Stored data entries:
Content starts
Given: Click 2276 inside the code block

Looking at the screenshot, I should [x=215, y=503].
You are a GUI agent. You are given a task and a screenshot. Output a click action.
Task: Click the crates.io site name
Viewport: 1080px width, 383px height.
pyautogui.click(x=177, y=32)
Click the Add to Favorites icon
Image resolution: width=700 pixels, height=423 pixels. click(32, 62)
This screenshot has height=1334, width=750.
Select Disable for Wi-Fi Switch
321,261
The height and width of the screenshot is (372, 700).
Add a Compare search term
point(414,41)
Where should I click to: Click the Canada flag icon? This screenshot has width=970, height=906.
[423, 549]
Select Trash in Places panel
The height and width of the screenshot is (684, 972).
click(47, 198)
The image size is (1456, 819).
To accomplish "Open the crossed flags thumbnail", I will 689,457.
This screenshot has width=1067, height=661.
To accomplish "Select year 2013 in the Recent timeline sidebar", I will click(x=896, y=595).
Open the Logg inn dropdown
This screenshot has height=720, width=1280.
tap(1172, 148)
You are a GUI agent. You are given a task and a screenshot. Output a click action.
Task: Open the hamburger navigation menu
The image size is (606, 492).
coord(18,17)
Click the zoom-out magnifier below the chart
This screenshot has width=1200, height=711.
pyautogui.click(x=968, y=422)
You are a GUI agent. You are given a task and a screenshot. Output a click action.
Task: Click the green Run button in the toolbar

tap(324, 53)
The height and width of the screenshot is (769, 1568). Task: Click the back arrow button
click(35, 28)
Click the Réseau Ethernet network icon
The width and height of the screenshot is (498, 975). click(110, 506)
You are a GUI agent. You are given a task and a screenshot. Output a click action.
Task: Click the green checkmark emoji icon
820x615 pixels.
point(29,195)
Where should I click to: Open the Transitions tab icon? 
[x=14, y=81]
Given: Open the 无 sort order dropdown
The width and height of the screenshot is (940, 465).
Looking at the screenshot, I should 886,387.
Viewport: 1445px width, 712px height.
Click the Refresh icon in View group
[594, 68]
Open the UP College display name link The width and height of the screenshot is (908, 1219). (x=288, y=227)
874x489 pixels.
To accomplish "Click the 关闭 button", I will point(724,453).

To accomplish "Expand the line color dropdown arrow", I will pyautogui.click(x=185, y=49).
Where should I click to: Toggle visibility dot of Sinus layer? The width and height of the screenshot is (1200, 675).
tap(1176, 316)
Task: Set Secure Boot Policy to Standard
Content ends
Your instructions:
Among the lines above, the ones holding the word "name" must be counted; only that count is to be given.

Your response:
2